BEGIN QUOTED PASSAGE
I've talked to as many politicians as I could so far this election cycle to express my concern and frankly it appears none of them really give a hoot discouragingly.
I've talked to as many politicians as I could so far this election cycle to express my concern and frankly it appears none of them really give a hoot discouragingly.
Think about the counterintuitive. For ex, doubling down on the Ponzi means that people might actually spur investment for productive activity. And there could be an argument for that to happen. It's just that the ruling elite don't have the chops to explain it to us.
So pouring capital into the unproductive might spawn something productive ? Most of the Karen's and Bruce's involved in property do so because they are incredibly risk averse, they believe its a sure thing. They wouldn't have the intestinal fortitude to establish something productive.
Leverage to the max. The time low wage tenants are easily going to be able to coverall the costs of the very expensive debt.The banks will ignore everything, Tony the Comb has promised that rates will drop back, and there are future capital gains for Africa.
Damn the torpedo's...go go go!!!!!
I think the election boost started last month. This unseasonal untick cant be anything else, rates have gone up in the period. The narrative worked, National was getting back in and fixing everything.
If we get significant rate cuts before December without a crash the bottom has already happened. If rates keep creeping up well this boost will just look like noise.
The majority of the new 100000 migrants will not be willing or able to buy NZ houses at their market prices. the 40000 houses they require will increase demand in the existing rental market. I expect to see rent inflation more so than house price inflation in the coming 24 months. Particularly in Auckland. Most goods and services have risen by 20% since COVID so I don't see why accommodation will be an exception.
END QUOTED PASSAGE
* **ASSIGNED TASK A**: How many houses does the housing discussion say the new migrants will require?
* **ASSIGNED TASK B**: Summarize the housing discussion in two sentences.
BEGIN INFORMATION PROVIDED
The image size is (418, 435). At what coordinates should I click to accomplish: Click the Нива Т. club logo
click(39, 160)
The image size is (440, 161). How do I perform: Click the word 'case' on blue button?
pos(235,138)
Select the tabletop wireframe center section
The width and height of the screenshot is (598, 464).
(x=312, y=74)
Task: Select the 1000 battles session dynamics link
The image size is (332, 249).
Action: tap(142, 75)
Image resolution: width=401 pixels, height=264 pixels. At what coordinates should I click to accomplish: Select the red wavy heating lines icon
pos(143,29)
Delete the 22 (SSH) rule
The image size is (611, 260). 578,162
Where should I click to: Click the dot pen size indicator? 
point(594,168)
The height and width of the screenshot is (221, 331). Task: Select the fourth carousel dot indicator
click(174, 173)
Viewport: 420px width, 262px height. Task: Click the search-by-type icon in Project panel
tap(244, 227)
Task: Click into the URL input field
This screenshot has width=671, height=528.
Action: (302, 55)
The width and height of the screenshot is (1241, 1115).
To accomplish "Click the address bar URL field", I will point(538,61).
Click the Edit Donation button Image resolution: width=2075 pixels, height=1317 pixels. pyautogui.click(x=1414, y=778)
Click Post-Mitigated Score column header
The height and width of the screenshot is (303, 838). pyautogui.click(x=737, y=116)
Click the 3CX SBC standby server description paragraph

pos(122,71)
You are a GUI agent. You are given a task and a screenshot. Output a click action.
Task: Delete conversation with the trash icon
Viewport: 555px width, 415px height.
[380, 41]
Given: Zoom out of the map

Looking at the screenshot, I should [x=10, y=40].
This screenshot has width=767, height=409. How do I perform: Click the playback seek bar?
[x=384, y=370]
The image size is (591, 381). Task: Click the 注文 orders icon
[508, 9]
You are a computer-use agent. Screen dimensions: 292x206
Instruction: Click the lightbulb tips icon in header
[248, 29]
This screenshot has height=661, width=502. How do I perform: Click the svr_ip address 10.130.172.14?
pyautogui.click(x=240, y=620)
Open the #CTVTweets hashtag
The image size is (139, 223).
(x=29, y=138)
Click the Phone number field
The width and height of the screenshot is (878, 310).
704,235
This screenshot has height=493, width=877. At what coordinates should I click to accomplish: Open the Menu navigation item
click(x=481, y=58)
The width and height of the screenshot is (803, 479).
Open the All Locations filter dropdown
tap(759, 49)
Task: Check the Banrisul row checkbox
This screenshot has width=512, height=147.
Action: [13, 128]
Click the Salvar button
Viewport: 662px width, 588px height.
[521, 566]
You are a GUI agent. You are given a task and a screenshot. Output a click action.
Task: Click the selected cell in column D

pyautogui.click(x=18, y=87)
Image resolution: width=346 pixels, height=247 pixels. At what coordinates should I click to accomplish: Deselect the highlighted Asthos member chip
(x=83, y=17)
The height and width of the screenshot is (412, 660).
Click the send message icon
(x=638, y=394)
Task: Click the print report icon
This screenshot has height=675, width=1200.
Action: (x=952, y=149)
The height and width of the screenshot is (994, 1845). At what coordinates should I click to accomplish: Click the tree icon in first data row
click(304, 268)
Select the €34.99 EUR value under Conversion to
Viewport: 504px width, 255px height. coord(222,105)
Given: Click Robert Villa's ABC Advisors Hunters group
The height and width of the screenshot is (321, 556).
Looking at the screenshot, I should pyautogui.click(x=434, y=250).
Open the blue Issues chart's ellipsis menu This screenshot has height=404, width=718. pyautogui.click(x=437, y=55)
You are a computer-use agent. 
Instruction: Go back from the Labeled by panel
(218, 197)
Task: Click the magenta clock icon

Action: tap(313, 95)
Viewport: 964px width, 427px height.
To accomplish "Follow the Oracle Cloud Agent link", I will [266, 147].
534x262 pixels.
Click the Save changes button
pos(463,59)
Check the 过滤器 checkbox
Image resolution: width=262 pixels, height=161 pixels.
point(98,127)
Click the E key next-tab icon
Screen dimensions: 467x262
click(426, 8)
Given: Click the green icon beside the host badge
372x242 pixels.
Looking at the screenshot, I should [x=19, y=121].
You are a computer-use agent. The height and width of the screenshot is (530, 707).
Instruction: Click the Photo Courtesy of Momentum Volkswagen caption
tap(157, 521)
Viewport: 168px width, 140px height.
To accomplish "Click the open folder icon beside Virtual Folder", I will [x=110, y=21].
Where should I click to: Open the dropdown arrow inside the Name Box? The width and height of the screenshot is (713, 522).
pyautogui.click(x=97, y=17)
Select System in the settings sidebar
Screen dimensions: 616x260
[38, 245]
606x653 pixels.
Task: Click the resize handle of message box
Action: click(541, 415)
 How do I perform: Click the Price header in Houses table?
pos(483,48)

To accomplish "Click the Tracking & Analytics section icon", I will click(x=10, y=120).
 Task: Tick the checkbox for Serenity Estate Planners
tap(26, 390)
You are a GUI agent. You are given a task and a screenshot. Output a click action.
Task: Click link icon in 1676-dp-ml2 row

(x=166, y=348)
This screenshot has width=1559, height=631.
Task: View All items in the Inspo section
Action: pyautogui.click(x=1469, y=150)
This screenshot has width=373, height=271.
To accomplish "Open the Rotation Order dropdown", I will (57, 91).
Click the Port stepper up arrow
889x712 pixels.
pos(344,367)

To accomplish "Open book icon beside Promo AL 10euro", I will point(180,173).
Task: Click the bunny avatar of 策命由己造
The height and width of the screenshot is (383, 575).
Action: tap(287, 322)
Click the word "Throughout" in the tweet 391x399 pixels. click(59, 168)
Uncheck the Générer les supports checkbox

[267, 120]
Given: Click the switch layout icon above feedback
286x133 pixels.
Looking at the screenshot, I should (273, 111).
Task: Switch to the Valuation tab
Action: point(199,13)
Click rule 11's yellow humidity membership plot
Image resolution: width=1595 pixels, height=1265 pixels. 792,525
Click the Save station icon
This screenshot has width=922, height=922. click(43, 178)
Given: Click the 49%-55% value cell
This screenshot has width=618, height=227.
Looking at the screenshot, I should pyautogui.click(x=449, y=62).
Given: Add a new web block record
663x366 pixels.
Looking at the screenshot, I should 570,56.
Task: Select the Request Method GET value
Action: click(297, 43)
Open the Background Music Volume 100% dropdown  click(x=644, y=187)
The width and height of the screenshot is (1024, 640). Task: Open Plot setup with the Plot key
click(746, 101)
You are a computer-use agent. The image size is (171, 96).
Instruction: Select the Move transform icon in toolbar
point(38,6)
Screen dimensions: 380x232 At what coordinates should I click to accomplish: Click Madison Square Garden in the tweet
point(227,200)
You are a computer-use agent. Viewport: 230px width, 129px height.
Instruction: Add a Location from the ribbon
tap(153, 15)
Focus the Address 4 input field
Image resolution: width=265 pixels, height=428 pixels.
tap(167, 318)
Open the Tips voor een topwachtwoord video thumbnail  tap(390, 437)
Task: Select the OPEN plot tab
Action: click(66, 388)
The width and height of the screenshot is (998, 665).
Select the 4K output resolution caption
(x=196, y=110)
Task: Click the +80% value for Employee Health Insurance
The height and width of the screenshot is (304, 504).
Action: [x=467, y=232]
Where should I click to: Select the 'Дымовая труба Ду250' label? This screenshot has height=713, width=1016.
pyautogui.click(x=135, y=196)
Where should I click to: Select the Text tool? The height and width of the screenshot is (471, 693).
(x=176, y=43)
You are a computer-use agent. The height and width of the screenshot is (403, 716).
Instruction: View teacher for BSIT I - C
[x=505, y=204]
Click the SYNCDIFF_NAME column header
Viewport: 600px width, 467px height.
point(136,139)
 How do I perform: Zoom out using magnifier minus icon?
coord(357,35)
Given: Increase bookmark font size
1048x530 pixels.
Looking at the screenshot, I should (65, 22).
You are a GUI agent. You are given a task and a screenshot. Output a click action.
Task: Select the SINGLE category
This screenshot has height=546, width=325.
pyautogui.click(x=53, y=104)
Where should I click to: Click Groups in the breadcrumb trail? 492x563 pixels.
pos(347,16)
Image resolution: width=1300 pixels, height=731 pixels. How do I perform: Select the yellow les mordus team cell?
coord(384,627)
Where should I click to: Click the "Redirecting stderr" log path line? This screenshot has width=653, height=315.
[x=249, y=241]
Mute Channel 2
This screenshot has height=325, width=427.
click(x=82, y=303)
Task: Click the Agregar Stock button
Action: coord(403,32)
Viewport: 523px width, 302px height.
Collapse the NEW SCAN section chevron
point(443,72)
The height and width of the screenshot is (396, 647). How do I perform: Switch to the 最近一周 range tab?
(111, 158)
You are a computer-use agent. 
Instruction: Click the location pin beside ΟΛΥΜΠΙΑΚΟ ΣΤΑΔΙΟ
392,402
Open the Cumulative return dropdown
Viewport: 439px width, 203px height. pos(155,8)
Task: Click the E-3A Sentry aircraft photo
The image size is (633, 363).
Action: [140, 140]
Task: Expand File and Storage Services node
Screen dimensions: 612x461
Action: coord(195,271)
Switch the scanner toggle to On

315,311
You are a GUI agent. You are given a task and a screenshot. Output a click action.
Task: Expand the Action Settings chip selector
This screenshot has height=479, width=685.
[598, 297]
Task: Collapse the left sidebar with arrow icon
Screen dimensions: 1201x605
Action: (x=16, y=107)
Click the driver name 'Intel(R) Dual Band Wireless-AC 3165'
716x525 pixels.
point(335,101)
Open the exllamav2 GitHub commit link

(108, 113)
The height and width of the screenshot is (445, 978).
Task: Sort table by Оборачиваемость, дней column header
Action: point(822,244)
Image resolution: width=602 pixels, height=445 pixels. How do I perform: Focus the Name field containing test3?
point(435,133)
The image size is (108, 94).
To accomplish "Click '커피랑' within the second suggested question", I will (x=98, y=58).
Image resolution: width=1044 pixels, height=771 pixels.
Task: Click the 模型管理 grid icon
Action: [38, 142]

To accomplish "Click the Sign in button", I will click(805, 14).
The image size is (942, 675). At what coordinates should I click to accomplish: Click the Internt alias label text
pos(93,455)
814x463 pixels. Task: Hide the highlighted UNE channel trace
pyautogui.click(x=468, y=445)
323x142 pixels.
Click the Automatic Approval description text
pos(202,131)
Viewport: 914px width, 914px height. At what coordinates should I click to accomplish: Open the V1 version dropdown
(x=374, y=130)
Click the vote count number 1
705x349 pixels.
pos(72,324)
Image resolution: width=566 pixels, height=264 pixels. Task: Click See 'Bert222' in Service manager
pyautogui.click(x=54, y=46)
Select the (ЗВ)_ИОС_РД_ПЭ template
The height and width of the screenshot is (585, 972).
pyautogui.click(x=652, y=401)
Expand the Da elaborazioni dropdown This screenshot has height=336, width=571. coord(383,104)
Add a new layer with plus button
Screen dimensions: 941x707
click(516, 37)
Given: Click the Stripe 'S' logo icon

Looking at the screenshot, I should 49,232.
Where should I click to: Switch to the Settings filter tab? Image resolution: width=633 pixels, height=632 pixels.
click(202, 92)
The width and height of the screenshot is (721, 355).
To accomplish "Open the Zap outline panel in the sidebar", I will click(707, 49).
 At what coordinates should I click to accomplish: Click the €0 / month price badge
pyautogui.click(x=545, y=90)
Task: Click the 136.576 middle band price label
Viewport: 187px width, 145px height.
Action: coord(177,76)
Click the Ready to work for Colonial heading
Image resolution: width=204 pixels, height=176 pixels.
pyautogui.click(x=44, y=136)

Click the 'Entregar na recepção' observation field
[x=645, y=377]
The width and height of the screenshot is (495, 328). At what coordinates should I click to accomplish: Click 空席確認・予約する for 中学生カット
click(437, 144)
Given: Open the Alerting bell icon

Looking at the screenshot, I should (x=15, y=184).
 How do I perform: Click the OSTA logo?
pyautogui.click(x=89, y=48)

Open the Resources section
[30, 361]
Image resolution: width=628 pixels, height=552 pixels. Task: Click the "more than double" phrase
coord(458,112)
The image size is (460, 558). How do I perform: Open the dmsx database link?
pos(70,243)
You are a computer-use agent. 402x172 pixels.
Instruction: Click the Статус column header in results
END INFORMATION PROVIDED
* **TASK OUTPUT A**: 40,000 houses.

* **TASK OUTPUT B**: The commenters say politicians don't seem to care, question whether pouring money into property could spawn something productive, and sarcastically urge maximum leverage. Others credit the election narrative for a recent unseasonal uptick and expect the 100,000 new migrants to drive rent inflation more than house price inflation over the next 24 months, particularly in Auckland.